Il mondo dell’educazione… non è mai un’azione ripetitiva, ma l’arte della crescita (Francesco alla Plenaria della Congregazione dell’educazione cattolica)

«Si può dire che oggi non viviamo un’epoca di cambiamento quanto un cambiamento d’epoca. Le situazioni che viviamo oggi pongono dunque sfide nuove che per noi a volte sono persino difficili da comprendere. Questo nostro tempo richiede di vivere i problemi come sfide e non come ostacoli» (Francesco, Firenze 10 novembre 2015).

I cambiamenti d’epoca segnano la ricerca di nuovi paradigmi in tutti gli ambiti del vivere e dell’agire sociale. Nell’attuale contesto segnato dall’epidemia — accanto allo sforzo e alla generosità di sacerdoti, religiose e religiosi, di uomini e donne del nostro sistema sanitario e senza dimenticare le persone che lavorano nel trasporto, quelli impegnati nella filiera produttiva dei beni di prima necessità, i militari e le forze dell’ordine — un ambito nel quale ci si è trovati ad affrontare una sfida importante è quello della scuola, dell’intero sistema formativo.

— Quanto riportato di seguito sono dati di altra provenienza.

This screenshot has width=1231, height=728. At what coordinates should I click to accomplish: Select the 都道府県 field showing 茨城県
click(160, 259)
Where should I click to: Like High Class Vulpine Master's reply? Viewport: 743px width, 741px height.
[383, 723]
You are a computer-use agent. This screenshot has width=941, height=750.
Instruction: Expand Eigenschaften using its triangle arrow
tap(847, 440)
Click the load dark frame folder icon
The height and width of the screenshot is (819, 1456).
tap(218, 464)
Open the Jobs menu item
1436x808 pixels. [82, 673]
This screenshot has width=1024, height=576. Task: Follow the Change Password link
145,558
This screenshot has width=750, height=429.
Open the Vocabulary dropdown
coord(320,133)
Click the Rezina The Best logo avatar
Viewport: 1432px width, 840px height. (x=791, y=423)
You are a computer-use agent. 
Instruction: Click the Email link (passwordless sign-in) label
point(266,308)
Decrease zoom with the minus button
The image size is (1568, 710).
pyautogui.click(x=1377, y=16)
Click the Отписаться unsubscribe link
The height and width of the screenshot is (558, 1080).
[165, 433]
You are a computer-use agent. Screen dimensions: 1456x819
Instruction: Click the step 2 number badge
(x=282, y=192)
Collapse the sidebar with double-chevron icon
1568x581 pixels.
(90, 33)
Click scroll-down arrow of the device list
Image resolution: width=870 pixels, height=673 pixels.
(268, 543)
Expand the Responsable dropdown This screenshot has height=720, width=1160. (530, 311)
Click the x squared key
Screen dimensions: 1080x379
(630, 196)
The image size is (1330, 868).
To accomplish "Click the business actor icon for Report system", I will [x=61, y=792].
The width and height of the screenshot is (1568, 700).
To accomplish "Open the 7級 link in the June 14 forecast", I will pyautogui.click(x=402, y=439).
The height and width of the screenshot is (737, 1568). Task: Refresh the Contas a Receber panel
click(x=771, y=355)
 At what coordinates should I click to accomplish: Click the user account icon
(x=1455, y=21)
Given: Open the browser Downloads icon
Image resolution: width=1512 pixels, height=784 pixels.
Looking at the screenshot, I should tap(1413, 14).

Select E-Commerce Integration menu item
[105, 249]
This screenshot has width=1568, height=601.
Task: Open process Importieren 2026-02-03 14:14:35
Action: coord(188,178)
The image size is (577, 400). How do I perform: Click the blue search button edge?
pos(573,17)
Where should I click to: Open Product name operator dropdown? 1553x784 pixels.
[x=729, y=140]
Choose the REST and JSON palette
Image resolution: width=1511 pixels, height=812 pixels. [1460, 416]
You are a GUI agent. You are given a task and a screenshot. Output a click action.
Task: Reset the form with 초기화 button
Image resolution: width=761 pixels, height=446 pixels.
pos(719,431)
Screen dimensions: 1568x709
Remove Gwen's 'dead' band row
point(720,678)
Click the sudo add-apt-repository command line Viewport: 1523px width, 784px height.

Il cinema abbonda di racconti sui modelli pedagogici nella scuola. Bastano alcuni titoli per evocare la ricchezza di sguardi. Anzitutto il trascinante prof. John Keating, interpretato da Robin Williams, professore dai metodi non convenzionali nell’America all’alba degli anni Sessanta nel film L’attimo fuggente (Dead Poets Society, 1989) di Peter Weir. Ancora, dall’Italia uno dei ritratti più efficaci di insegnate in prima linea per l’emergenza educativa è quello del prof. Vivaldi (Silvio Orlando), docente di Italiano in un liceo della periferia romana, nel graffiante ma anche esilarante La scuola (1995) di Daniele Luchetti. Ultima suggestione, con un balzo ai nostri giorni, ci arriva dalla commedia francese Quasi nemici (Le brio, 2018) di Yvan Attal, racconto dello scontro-incontro tra un rigido e spigoloso professore ordinario di diritto, Pierre Mazard (Daniel Auteil), e una giovane studentessa, Neila Salah (Camélia Jordana), in cerca di riscatto dai pregiudizi e soprattutto alla ricerca di futuro.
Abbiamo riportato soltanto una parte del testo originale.